_What you are asked to do_.
Every line containing the string "left" is to be copied from the records.

─── Given data

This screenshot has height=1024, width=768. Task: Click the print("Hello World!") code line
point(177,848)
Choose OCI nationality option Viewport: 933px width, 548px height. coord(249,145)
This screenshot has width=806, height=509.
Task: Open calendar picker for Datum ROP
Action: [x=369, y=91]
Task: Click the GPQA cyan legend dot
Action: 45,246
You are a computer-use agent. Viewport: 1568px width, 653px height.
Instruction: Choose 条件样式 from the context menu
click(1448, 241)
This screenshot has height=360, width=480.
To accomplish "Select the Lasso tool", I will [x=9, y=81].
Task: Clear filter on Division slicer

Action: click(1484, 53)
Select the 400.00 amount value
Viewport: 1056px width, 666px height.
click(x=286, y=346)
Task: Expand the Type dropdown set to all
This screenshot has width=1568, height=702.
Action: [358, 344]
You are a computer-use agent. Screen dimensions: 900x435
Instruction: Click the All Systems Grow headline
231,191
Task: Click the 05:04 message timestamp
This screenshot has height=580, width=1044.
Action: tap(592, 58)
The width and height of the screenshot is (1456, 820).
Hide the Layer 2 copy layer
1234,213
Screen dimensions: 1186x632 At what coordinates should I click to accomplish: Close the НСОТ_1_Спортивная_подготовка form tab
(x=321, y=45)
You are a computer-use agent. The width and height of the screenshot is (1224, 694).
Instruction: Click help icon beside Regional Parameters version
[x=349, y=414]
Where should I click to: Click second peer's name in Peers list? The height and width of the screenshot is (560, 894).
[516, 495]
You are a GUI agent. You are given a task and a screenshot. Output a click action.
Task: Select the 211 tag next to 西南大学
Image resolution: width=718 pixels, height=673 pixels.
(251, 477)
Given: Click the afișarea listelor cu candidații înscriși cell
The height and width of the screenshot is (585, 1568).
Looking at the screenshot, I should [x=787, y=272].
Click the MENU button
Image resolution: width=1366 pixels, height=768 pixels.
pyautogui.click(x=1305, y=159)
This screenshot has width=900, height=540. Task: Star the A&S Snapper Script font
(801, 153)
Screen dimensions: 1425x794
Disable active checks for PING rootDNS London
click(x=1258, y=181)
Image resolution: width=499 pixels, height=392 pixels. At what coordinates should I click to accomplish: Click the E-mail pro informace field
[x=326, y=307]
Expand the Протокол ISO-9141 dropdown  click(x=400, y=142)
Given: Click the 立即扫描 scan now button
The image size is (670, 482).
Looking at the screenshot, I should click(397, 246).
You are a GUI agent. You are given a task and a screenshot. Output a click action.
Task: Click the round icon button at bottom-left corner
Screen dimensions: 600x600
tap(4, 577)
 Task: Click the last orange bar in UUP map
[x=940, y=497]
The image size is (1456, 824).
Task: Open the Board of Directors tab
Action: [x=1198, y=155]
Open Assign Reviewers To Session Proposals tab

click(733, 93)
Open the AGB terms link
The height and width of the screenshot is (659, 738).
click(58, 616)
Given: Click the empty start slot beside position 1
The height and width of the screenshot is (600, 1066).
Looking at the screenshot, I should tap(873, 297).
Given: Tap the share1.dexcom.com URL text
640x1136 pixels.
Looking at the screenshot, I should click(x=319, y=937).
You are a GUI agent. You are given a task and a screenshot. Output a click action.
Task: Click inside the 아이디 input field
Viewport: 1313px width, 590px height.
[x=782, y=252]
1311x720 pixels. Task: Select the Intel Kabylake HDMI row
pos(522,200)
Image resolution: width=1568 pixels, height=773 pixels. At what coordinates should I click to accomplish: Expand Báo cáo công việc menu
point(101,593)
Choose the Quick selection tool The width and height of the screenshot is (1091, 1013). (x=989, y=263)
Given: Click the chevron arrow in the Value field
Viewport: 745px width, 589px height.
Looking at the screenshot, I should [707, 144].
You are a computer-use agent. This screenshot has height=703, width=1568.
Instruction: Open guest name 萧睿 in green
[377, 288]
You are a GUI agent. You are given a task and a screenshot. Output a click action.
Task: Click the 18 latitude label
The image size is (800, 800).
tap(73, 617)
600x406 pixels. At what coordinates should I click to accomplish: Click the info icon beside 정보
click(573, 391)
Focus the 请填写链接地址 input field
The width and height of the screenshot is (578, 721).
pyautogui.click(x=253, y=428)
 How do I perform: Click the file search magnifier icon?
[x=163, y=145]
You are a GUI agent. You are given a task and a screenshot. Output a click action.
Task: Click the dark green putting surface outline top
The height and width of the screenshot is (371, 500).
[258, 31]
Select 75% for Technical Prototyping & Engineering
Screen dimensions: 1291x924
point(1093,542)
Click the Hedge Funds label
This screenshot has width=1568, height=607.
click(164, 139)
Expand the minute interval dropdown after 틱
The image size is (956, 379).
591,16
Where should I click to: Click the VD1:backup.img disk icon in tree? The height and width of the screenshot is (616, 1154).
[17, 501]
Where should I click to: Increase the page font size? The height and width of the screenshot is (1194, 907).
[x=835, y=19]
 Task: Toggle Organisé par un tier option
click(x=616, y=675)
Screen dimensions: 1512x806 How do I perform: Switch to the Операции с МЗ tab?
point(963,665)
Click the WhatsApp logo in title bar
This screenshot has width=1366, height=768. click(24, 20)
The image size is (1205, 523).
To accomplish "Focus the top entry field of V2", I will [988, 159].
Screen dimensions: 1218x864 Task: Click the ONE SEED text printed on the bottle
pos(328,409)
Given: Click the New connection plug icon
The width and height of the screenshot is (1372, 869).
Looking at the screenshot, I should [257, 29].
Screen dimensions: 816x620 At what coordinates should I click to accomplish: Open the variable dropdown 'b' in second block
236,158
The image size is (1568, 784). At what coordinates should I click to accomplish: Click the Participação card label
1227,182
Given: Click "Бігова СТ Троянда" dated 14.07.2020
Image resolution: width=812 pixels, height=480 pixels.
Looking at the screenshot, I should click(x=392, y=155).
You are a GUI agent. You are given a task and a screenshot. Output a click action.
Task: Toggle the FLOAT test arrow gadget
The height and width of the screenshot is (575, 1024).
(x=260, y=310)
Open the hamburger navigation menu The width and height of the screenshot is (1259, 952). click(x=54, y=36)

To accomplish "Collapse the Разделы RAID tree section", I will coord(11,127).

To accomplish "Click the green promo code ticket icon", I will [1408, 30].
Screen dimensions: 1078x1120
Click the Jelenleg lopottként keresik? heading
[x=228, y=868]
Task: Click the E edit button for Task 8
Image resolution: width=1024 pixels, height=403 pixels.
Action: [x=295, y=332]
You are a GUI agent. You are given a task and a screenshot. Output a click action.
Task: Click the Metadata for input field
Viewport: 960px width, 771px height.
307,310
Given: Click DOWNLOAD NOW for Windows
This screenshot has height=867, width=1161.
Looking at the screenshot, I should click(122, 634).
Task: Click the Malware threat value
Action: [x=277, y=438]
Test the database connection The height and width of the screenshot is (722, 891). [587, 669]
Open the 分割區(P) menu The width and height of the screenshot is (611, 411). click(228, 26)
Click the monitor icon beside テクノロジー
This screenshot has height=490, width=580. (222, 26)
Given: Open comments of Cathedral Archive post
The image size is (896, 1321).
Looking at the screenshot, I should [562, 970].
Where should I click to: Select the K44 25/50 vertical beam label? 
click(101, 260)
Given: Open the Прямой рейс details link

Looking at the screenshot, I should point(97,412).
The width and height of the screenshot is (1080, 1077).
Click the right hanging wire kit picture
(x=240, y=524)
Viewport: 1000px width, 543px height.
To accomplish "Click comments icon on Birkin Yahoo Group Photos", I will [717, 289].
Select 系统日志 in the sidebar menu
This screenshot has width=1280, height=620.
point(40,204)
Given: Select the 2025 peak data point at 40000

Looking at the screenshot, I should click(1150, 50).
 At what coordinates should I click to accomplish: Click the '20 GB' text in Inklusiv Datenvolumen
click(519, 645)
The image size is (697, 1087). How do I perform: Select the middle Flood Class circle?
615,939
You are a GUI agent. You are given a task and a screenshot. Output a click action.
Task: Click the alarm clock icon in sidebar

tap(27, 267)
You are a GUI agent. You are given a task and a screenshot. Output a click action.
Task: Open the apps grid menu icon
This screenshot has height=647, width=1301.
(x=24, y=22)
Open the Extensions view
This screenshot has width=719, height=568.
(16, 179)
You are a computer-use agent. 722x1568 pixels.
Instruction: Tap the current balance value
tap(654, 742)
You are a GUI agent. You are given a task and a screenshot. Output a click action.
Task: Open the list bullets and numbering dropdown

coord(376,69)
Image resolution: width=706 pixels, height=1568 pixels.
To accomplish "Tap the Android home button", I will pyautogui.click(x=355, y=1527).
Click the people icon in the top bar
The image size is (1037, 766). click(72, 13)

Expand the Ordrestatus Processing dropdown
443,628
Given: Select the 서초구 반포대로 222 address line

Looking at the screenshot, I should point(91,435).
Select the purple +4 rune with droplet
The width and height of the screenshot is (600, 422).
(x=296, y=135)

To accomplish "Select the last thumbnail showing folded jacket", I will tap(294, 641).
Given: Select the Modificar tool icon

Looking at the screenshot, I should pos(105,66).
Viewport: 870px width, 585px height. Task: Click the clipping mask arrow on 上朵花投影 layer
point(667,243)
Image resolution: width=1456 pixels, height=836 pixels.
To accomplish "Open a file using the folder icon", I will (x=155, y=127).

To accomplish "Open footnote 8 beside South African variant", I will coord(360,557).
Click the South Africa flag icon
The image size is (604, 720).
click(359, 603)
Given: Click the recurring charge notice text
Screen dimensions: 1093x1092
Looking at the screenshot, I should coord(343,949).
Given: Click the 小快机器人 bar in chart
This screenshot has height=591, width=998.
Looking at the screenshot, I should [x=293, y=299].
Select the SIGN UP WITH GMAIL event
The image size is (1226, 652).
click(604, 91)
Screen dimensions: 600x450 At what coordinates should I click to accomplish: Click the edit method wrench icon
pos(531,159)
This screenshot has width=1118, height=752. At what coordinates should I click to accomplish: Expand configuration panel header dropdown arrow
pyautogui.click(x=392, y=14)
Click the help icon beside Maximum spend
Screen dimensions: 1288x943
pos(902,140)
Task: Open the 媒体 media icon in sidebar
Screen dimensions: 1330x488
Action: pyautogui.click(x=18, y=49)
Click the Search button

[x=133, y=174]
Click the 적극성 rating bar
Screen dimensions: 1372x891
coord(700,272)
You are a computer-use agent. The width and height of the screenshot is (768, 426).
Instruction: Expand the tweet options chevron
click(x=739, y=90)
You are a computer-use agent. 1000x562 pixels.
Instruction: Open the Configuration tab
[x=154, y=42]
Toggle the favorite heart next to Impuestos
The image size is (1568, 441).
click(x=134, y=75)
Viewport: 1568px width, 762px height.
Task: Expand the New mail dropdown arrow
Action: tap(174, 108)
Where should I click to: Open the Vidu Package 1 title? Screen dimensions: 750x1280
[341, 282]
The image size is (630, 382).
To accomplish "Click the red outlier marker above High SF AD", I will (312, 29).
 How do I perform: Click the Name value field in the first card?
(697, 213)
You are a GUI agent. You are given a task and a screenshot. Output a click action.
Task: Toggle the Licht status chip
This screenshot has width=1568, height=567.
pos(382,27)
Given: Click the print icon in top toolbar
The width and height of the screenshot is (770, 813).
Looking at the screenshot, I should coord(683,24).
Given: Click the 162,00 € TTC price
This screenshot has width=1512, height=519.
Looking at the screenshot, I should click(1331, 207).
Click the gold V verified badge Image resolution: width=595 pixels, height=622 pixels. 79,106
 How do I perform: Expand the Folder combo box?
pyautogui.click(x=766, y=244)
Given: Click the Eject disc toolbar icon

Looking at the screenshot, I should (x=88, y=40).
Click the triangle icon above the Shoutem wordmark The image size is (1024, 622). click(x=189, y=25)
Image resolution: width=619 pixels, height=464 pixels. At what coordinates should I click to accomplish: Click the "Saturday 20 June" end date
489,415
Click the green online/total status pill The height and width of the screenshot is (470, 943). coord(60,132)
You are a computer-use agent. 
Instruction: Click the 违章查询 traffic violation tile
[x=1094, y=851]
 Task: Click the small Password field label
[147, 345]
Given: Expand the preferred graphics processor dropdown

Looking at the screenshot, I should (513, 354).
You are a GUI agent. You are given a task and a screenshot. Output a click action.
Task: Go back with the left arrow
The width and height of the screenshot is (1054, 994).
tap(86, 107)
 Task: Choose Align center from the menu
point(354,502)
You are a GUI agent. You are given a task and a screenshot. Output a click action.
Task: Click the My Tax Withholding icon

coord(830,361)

──────

_Response_.
Task: Click the round icon button at bottom-left corner
Task: Go back with the left arrow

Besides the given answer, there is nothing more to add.